SafeRide: Reducing Single Occupancy Vehicles

Morris, J. et. al. SafeRide: Reducing Single Occupancy Vehicles. Technical report (2008),

The publication is about a project in the U.S.A. It reports that there is a market-formation problem: to achieve the system that attracts passengers, there will have to be many drivers available. But the drivers will emerge only when it appears profitable or otherwise desiderable, and that depends on there being many passengers, etc. The author complains that someone must discover a winning formula before anyone will invest.

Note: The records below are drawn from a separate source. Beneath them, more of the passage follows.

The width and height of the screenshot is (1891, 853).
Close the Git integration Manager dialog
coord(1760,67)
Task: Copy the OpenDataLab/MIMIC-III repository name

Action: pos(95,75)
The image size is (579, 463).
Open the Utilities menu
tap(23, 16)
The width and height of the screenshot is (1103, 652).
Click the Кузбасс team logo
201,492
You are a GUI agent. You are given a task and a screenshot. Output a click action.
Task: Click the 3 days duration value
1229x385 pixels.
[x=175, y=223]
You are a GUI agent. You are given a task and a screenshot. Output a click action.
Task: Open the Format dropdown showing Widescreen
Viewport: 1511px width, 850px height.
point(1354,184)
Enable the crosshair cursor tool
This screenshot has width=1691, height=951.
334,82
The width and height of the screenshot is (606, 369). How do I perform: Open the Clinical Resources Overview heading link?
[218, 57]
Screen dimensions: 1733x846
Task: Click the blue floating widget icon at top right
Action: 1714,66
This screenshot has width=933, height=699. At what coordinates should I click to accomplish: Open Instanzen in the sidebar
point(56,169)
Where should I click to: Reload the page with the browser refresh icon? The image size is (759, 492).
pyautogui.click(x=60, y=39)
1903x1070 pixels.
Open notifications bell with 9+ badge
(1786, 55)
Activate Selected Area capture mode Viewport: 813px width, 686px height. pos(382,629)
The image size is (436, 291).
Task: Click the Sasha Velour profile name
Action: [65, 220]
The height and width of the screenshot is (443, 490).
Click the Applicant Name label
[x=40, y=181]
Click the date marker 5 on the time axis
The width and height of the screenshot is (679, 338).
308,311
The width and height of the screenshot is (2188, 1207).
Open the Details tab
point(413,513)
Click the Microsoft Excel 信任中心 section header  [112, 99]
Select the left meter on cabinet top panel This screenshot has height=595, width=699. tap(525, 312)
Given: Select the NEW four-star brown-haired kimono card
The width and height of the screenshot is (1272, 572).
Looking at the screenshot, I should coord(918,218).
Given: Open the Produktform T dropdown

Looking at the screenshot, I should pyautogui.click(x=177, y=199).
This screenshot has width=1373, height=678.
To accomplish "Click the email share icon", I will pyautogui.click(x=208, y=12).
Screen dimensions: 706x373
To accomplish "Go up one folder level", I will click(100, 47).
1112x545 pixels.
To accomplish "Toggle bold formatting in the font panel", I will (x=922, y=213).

The paper lists some interesting user stories, as well as algorithms and requirements.

Current Trends in Dynamic Ridesharing, identification of Bottleneck Problems and Propositions of Solutions

Zimmermann, H., and Stempfel, Y. Current Trends in Dynamic Ridesharing, identification of Bottleneck Problems and Propositions of Solution. Indian Institute of Technology Delhi, India. (2008),_Dynamic_Ridesharing.PDF

This paper reports a state of the art of dynamic carpooling. The authors review several papers about the topic and some applications. We used this publication as a base for identifying problematics and to avoid duplication of work. The authors also identify barriers against the adoption of dynamic carpooling systems and propose solutions. In our comparative analysis, presented in Section 3, we report different proposals than those presented in this paper. Our proposals are complementary to those reported by this paper and are more focused in technological aspects.